ON THE TIBER.
BOOK III.
LO POPOLO: AND THE TRIBUNE OF THE PEOPLE.
CHAPTER I.
ROME IN THE FOURTEENTH CENTURY.
When the Papal Seat was transferred to Avignon, and Rome was left to its own devices and that fluctuating popular government which meant little beyond a wavering balance of power between two great families, the state of the ancient imperial city became more disorderly, tumultuous and anarchical than that of almost any other town in Italy, which is saying much. All the others had at least the traditions of an established government, or a sturdy tyranny: Rome alone had never been at peace and scarcely knew how to compose herself under any sway. She had fought her Popes, sometimes desperately, sometimes only captiously with the half-subdued rebelliousness of ill-temper, almost from the beginning of their power; and her sons had long been divided into a multiplicity of parties, each holding by one of the nobles who built their fortresses among the classic ruins, and defied the world from within the indestructible remnants of walls built by the Cæsars. One great family after another entrenched itself within those monuments of the ancient ages.
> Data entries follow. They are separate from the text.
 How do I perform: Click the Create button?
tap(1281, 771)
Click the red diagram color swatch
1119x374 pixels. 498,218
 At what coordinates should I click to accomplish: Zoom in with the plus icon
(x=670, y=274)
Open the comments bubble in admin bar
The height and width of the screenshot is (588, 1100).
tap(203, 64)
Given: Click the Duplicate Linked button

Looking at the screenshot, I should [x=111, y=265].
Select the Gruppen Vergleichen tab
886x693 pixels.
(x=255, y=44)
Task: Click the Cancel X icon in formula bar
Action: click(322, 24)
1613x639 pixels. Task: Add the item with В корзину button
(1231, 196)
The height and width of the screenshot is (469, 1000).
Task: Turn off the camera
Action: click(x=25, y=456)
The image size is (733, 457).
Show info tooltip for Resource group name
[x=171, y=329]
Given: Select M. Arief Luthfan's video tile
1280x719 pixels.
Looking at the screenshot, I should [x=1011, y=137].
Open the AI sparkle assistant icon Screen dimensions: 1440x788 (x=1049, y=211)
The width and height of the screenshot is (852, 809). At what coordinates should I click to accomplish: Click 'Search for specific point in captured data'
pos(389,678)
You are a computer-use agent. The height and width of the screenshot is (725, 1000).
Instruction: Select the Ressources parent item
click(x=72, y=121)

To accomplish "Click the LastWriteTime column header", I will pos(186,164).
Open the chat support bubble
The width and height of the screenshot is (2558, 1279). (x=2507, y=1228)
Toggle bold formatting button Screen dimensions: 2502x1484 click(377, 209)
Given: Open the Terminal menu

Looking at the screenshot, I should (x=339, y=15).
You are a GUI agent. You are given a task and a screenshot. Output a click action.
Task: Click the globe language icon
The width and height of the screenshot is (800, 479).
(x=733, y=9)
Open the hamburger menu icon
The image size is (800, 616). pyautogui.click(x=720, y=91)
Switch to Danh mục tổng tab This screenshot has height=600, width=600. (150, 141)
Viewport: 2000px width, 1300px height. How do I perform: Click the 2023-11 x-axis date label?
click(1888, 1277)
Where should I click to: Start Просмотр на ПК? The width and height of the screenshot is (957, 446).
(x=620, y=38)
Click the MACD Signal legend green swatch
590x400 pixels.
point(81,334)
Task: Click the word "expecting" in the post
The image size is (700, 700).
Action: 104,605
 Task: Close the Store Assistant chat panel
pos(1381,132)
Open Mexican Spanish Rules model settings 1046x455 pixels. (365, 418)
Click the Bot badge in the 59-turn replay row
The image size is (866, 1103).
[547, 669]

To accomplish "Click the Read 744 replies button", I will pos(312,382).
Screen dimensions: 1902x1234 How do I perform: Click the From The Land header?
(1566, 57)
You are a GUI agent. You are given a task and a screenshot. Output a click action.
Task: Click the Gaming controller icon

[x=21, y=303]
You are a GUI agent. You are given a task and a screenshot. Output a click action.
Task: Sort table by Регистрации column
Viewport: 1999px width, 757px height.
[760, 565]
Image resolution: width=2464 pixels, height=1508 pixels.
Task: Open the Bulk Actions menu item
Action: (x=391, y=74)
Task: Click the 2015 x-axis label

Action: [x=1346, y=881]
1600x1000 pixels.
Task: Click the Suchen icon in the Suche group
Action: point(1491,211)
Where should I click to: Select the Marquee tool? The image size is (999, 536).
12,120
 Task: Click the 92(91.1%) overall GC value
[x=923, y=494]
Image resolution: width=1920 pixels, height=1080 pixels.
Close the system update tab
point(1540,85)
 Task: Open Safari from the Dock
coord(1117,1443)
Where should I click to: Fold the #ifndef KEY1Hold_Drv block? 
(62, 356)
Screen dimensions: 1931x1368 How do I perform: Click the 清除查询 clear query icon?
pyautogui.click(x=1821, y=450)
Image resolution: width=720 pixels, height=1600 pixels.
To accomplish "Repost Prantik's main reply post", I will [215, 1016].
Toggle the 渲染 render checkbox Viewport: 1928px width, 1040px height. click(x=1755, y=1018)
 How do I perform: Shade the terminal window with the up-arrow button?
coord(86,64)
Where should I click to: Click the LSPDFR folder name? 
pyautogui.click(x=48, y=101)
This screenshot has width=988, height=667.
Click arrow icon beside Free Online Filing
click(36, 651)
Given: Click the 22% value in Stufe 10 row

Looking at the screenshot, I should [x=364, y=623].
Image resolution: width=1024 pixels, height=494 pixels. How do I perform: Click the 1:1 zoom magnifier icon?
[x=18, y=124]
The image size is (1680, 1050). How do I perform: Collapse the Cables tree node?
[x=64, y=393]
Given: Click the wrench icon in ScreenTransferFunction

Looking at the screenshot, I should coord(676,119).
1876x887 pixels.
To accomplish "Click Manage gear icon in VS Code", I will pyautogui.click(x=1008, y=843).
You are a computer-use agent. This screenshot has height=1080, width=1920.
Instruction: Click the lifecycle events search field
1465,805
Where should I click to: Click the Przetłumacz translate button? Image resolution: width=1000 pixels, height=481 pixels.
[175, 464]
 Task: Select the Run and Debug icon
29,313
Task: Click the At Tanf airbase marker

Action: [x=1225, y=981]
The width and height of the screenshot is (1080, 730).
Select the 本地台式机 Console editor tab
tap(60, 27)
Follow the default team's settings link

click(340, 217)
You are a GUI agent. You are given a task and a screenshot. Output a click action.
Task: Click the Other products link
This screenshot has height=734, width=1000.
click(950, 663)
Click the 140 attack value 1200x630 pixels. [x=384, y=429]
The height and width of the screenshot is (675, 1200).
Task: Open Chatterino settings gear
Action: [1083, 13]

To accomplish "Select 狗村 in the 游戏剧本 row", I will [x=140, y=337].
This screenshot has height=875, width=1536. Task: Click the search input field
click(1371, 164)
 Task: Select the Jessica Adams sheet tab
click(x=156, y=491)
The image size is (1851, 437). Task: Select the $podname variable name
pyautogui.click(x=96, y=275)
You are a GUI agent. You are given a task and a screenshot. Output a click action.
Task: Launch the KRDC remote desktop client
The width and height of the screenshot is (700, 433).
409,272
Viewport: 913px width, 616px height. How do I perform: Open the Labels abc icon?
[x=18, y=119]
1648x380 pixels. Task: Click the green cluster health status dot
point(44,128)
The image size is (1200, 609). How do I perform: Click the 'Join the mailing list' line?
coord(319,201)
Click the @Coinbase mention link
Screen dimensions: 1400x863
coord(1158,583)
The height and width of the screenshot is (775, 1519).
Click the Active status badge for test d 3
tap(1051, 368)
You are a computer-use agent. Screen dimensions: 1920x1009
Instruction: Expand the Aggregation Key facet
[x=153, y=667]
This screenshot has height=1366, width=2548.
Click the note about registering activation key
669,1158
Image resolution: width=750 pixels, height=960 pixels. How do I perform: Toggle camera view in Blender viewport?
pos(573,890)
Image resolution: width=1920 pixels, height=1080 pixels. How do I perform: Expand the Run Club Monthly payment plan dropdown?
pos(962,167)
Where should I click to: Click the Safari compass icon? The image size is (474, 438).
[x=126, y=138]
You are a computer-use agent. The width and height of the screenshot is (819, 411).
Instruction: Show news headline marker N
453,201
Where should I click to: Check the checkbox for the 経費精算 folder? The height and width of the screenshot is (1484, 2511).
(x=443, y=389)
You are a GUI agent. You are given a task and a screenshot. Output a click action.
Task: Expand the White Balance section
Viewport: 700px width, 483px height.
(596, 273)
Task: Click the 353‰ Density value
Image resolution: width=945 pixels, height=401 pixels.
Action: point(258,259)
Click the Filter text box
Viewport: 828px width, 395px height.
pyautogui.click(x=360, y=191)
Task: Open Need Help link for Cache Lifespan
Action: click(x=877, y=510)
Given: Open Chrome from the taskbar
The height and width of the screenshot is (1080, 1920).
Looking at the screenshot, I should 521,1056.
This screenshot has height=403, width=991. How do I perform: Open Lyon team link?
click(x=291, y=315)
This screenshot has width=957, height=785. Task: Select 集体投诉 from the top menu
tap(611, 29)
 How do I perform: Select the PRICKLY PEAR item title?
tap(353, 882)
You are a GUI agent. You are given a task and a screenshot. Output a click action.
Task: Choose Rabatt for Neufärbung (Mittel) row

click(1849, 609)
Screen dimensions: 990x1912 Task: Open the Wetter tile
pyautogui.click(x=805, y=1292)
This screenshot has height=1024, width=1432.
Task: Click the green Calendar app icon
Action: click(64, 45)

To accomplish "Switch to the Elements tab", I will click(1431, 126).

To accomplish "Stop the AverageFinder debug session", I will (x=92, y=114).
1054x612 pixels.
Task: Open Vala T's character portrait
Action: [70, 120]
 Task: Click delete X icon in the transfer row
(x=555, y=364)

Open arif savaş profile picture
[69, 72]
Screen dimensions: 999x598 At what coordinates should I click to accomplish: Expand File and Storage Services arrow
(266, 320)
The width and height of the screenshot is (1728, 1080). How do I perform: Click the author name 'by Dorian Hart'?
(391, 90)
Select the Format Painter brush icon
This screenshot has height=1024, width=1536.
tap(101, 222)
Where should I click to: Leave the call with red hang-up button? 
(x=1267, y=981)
The Colosseum was at one time the stronghold of the great Colonna: Stefano, the head of that name, inhabited the great building known as the Theatre of Marcellus at another period, and filled with his retainers an entire quarter. The castle of St. Angelo, with various flanking towers, was the home of the Orsini; and these two houses more or less divided the power between them, the other nobles adhering to one or the other party. Even amid the tumults of Florence there was always a shadow of a principle, a supposed or real cause in the name of which one party drove another fuori, out of the city. But in Rome even the great quarrel of Guelf and Ghibelline took an almost entirely personal character to increase the perpetual tumult. The vassals of the Pope were not on the Pope's side nor were they against him,
non furon rebelli
Nè fur fedeli a Dio, mà per sé foro.
The community was distracted by mere personal quarrels, by the feuds of the great houses who were their lords but only tore asunder, and neither protected nor promoted the prosperity of that greatest of Italian cities, which in its miserable incompetence and tumult was for a long time the least among them.